In the early years, Saudi “donations” to U.S. universities used to be publicized; lately the Saudis and U.S. universities are usually much more reluctant to disclose details. One of the earliest Saudi donations had the requirement that the head of the new Saudi funded program was to be appointed by university authorities after the approval of the Saudi government’s Minister of Education (for a summary of some of these donations see here http://tinyurl.com/8k77ge and here http://tinyurl.com/7kyxln) .
Some examples of donations from the second source cited above:
“• $20 million to set up a Middle Eastern studies program by Saudi King Faud at the University of Arkansas
• $5 million to UC Berkley by two Saudi shaikhs with ties to al Queda,
• $22.5 million to Harvard
• $28.1 million to Georgetown,
• $11 million to Cornell,
• $5 million to MIT,
• $1.5 million to Texas A&M,
• $1 million to Princeton.
• Rutgers and Columbia each received a $5 million chair endowment. Columbia was apparently caught trying to conceal not only the monies received, but the source of it.”
Gradually, as these Saudi-friendly academics extended their influence throughout the Middle Eastern Studies community and amid the fertile ground of our leftist academic community and Saudi influence has gained increasing sway over decisions about who to hire, who to give book contracts, speaking engagements and various honors to, who to promote and, thus, to who gets tenure in the small, insular world of Middle Eastern Studies.

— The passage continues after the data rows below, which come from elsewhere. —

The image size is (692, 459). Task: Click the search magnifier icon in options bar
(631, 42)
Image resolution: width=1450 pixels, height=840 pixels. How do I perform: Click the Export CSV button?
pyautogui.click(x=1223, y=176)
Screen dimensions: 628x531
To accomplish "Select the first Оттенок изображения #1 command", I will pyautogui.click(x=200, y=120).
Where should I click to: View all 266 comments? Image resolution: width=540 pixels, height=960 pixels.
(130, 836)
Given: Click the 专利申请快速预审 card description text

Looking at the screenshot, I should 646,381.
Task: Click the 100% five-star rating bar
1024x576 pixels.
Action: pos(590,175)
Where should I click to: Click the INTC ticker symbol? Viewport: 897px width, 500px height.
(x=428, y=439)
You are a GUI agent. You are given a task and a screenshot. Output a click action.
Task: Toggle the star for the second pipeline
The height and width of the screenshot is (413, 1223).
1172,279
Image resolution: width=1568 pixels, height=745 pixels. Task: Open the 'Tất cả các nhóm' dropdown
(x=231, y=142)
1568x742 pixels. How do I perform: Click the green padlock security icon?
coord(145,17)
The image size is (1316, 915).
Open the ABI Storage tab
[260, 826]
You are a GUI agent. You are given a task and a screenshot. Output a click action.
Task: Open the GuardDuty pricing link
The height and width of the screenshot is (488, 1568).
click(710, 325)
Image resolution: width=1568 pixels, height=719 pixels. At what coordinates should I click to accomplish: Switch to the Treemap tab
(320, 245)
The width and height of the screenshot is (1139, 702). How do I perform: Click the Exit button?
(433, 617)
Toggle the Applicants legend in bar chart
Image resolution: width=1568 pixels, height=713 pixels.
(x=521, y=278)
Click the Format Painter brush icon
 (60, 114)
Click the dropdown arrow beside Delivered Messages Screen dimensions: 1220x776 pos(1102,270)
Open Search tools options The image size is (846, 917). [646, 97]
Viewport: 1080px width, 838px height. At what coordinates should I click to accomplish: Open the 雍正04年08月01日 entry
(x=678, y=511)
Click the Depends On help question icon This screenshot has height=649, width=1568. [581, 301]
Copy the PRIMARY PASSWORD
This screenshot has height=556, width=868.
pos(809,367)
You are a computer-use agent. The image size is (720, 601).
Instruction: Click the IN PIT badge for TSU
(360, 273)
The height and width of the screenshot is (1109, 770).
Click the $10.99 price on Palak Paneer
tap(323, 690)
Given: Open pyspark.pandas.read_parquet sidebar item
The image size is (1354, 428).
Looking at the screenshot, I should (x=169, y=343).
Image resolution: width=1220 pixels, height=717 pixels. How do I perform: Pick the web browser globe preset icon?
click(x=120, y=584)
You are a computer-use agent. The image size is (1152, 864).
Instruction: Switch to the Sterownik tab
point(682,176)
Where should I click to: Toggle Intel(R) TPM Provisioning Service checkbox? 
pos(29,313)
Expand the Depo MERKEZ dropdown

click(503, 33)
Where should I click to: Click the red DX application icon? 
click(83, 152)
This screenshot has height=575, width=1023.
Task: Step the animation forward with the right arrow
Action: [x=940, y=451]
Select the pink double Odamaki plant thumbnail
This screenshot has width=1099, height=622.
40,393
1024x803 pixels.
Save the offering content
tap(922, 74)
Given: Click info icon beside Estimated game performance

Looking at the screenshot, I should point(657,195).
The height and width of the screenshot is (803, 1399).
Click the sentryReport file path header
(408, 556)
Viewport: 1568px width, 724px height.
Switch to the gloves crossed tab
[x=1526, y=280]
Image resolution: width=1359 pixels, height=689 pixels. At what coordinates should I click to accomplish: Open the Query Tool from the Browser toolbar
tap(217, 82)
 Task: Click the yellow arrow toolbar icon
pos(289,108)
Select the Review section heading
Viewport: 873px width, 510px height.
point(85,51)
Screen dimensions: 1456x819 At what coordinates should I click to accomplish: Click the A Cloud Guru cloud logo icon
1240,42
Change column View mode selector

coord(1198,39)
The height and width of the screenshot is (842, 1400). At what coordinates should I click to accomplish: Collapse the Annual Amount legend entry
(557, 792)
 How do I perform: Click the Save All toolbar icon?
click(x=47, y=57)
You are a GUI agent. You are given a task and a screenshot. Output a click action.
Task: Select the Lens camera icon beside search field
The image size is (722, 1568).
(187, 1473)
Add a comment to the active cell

Gradually, too, the academics churned out by these new Saudi-funded Middle Eastern study organizations also took over academic organizations like the Middle Eastern Studies Association (MESA) (http://tinyurl.com/8s37rv) and whole university departments, like the one at Columbia, and such leftist, Saudi/Wahabi line influenced academics have now infiltrated and taken over practically the entire field of Middle Eastern studies, theirs is the new “received truth” and “the standard view”; the old Communist Party could not have done a more slick job.
So, the majority of students of Middle Eastern studies today are fed a constant diet of Saudi/Wahabi influenced and skewed propaganda by their teachers—a “party line.” If you want to get your PhD thesis approved, you need to have views and do research in areas that such Saudi-influenced academic apparatchiks approve of; you need to parrot the “party line.” Once you have your doctorate and start to look for an academic position, you will be interviewed and vetted by, and the decision to hire you will be made by, a committee made up mainly of such Saudi-influenced academics, and if hired, your entire academic career will be dependent on their approval of what and how you teach, write and speak.
A corollary of Said’s viewpoint is that no one who is not a Muslim from the Middle East can possibly analyze and write about the Middle East in an accurate and objective way, because all non-Muslims have an inherent racist bias. Thus, I would imagine, it would be harder and harder for non-Muslim academics–especially those who do not parrot the “party line”–to get their work published.